BPCI-Advanced:
Unpacking the Model Year 4 Changes

The Bundled Payments for Care Improvement Advanced Model (BPCI-Advanced) is a voluntary advanced alternative payment model that began in October of 2018, and is set to continue through 2023. The model serves Medicare fee-for-service (FFS) beneficiaries and allows participants to take on risk for the 90-day duration of up to 31 eligible inpatient clinical episodes and 4 eligible outpatient clinical episodes. Total Medicare FFS expenditures for the 90-day clinical episodes are reconciled against Target Prices, enabling participants to receive a single retrospective payment for their attributed clinical episodes, with payment reconciliation done on a semi-annual basis. 

In September of 2020, the Centers of Medicare and Medicaid Services (CMS) released updates to Model Year 4 of BPCI-Advanced, which went into effect in January of 2021. The model changes were designed to help ensure the program achieves its goal of providing Medicare savings without sacrificing patient care quality. The changes will mitigate participant clinical episode selection bias, improve Target Price accuracy, and help CMS ensure reconciliation payments are made as a result of true cost reductions versus participant regression to the mean.

Below is a breakdown of the five major changes made by CMS to Model Year 4, and the impact these changes will have on BPCI-Advanced participants.

Change #1: Clinical Episode Service Line Groups (CESLGs) 

The first major change to Model Year 4 is the creation of clinical episode service line groups. With this new change, the 35 BPCI-Advanced clinical episodes are bucketed into 8 clinical episode service line groups; cardiac care, cardiac procedures, gastrointestinal surgery, gastrointestinal care, neurological care, medical and critical care, spinal procedures, and orthopedics.

With this change, participants are now required to select clinical episode service line groups and must participate in all the clinical episodes within each grouping unless they do not meet the minimum volume threshold for any component clinical episode during the baseline period. Additionally,  participation in clinical episode service line groups will be locked in for three years, meaning participants cannot drop these groupings and still remain in the program. 

Change #2: New Clinical Episode Overlap Methodology

The second major model change is the introduction of a new clinical episode overlap exclusion methodology. In Model Year 4, CMS is excluding any clinical episodes that would have been normally triggered while a beneficiary has an ongoing separate clinical episode. This in effect means that no BPCI-Advanced clinical episodes will be overlapping. It is important to note that overlapping clinical episodes will be excluded regardless of whether the initial ongoing episode was attributed to a BPCI-Advanced participant or not. 

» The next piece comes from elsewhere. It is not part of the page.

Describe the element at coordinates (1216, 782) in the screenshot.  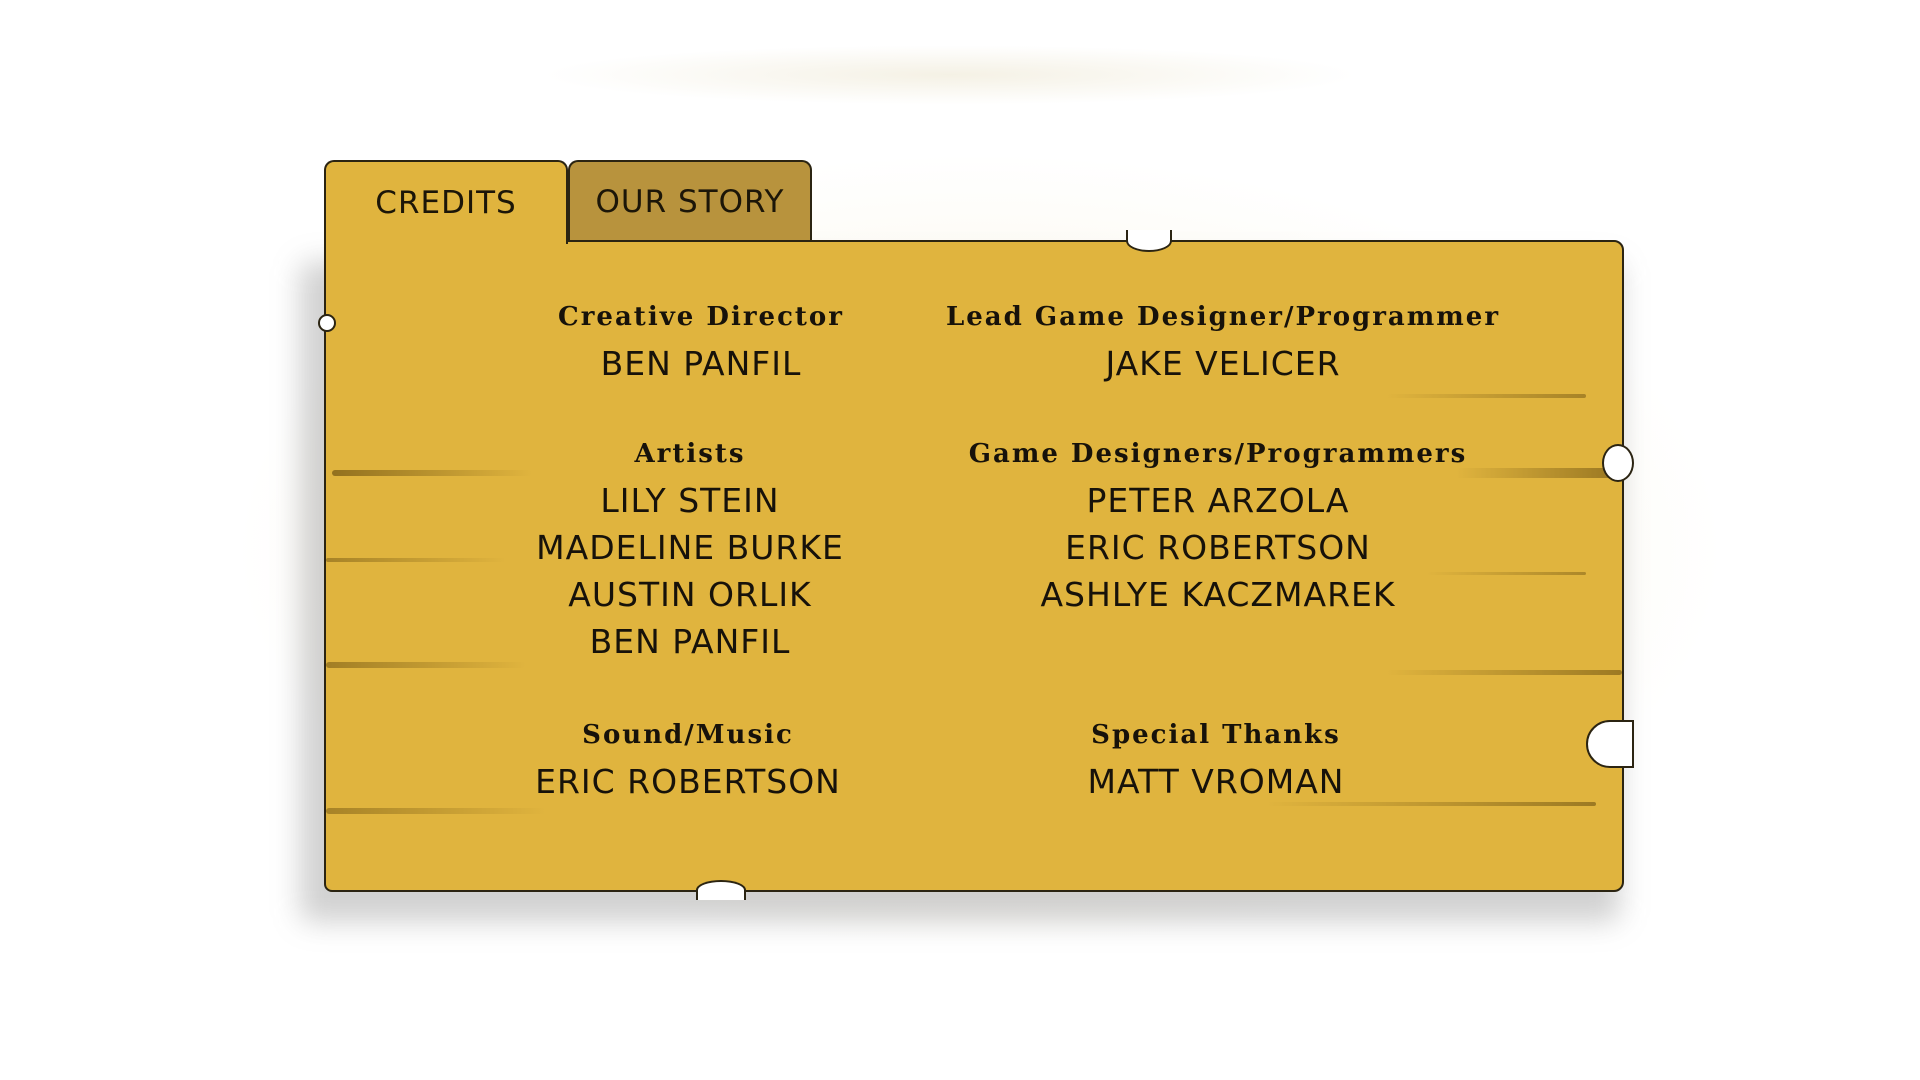
I see `credit-name: MATT VROMAN` at that location.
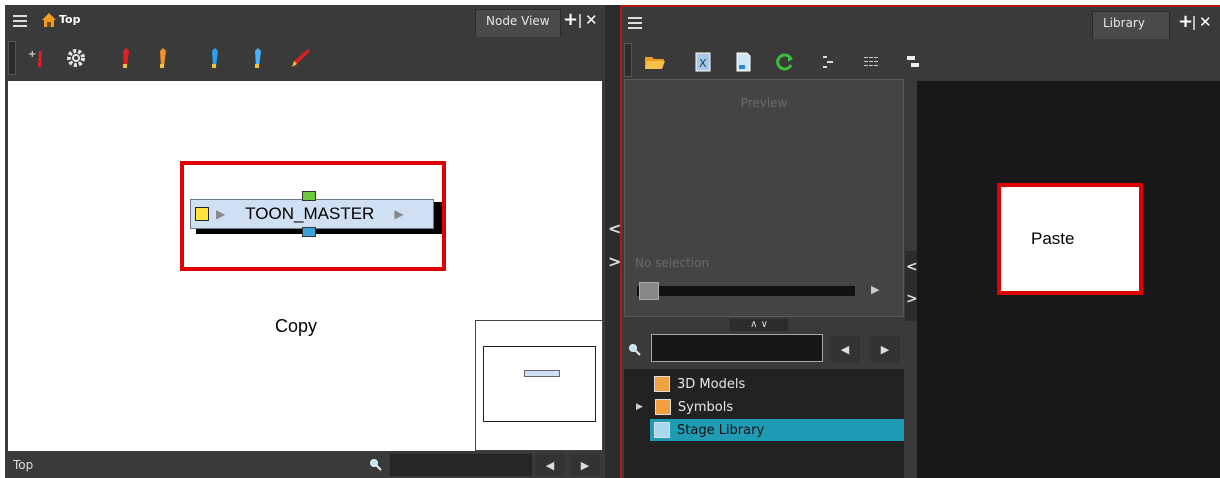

Change #3: Realized Peer Group Trend Adjustment

The third major change to Model Year 4 is the introduction of a retrospective peer ground trend adjustment. With the new update, CMS will adjust final Target Prices at Reconciliation for peer group trends found in Performance Period Clinical Episodes spending. This means that CMS will cap the difference between the realized retrospective peer-group trend factor from the preliminary prospective peer-group trend factor at 10% of the preliminary prospective trend. Peer groups are based on relevant hospital characteristics, such as region, size, academic medical center status, safety net status, and urban versus rural status.

Change #4: Removal of Physician Group Practice (PGP) Offset

The fourth major model change in Model Year 4 is that CMS will remove the PGP offset used in PGP target price construction. This means that each clinical episode category will have a single target price that does not vary irrespective of the individual PGP that triggered the episode.

This change will create the same Target Prices for PGPs as acute care hospitals (ACHs), except for their respective patient Case Mix Adjustments (CMA), simplifying the program’s pricing methodology and easily allowing for program scale. In terms of participant impact, this change could lead to possible increases in savings for historically efficient PGPs and a possible reduction in savings for historically inefficient PGPs.

Change #5:  Major Joint Replacement of the Lower Extremities Risk Adjustment

The final major program change is that CMS will add procedure flags to the Model Year 4 risk adjustment model for the Major Joint Replacement of Lower Extremities (MJRLE) clinical episode. This includes flags for; partial knee arthroplasty, total knee arthroplasty, partial hip arthroplasty, total hip arthroplasty and hip resurfacing, ankle and reattachments, and others. CMS will use these flags to improve the precision of the MJRLE clinical episode category risk adjustment and Target Prices.

In light of these recent changes, BPCI-Advanced participants should keep in mind two key considerations; the requirement of rapid financial assessments and decision making, and the likelihood that CMS will introduce mandatory bundled payment programs after the initial program conclusion in 2023. To help ensure they meet their programs’ clinical and financial goals, participating organizations should incorporate proper workflows and supporting infrastructures, and prepare for the future mandatory bundled payments value-based care programs that are to come.